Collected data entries

******

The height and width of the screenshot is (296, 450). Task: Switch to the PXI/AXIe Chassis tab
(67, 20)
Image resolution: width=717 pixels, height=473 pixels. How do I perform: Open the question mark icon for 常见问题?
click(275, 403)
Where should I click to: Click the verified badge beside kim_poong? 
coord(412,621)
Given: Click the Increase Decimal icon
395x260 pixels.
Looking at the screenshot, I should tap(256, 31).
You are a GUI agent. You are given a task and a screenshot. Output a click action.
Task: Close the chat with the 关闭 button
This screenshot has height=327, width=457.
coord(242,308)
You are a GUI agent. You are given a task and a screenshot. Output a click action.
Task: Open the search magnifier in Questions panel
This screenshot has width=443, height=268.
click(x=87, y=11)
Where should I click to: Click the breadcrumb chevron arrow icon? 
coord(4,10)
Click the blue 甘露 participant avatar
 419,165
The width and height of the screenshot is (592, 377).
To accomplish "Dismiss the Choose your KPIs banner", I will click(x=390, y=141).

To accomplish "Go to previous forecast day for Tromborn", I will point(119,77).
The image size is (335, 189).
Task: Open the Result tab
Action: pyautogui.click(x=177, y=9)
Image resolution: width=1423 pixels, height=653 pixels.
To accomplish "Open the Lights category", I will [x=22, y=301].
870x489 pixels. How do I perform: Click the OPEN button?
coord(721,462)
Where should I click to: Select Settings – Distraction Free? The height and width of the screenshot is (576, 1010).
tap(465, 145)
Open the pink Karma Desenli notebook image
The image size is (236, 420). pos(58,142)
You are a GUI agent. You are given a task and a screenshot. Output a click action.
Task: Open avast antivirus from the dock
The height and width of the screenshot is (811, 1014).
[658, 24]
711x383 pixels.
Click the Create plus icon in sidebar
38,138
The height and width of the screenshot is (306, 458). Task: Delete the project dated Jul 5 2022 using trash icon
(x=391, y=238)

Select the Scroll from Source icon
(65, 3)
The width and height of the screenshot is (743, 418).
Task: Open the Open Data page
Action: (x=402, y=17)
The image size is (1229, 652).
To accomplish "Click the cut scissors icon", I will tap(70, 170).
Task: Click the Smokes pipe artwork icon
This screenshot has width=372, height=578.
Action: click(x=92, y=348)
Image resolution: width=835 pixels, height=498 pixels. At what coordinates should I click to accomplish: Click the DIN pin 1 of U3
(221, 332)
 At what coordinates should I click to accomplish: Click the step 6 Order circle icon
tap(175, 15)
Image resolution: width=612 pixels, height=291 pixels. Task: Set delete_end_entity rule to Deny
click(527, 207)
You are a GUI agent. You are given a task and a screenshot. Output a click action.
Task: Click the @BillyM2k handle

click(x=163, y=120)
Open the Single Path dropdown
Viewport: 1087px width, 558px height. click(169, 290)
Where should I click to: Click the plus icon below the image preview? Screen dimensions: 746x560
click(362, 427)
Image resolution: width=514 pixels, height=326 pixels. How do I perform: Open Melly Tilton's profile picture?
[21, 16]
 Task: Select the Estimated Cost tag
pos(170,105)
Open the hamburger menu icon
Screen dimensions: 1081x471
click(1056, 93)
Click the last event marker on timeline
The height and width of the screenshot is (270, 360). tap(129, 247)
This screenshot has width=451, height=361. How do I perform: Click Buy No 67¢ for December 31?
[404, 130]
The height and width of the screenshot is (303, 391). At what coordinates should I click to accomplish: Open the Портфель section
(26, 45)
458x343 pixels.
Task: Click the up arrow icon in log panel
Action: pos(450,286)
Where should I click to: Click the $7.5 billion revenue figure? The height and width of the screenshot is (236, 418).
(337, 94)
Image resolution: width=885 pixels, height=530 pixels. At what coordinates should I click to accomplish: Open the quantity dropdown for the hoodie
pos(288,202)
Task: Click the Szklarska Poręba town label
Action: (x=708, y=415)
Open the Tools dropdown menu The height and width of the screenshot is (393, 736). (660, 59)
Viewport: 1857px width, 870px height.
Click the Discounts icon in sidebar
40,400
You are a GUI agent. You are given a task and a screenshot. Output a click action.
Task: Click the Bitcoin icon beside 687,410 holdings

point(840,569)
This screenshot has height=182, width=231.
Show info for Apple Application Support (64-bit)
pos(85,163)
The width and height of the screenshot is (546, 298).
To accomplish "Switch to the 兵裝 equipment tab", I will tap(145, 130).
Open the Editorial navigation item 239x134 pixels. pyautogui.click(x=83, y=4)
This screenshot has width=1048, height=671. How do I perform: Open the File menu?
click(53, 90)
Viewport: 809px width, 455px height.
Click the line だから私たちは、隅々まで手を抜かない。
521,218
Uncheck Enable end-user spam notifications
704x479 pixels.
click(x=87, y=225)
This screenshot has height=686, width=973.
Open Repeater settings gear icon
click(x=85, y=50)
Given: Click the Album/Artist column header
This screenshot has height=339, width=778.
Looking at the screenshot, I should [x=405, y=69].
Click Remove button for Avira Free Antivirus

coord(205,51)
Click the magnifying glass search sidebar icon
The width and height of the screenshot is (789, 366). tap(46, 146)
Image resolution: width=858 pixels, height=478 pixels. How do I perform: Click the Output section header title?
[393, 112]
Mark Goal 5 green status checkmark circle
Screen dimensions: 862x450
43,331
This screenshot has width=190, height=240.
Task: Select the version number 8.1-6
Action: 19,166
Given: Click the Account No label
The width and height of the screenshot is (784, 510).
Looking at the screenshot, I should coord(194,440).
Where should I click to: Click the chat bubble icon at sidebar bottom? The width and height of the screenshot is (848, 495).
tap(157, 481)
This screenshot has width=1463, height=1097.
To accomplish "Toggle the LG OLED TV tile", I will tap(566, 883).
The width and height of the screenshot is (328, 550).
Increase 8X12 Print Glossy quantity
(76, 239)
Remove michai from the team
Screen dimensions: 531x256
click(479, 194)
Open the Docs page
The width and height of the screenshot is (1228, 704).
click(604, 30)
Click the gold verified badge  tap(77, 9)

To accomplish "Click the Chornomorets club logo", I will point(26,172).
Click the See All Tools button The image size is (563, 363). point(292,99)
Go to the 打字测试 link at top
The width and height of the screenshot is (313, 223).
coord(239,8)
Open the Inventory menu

******

Check each line above for the string "Tools" and show the ones that have it.

Open the Tools dropdown menu The height and width of the screenshot is (393, 736). (660, 59)
Click the See All Tools button The image size is (563, 363). point(292,99)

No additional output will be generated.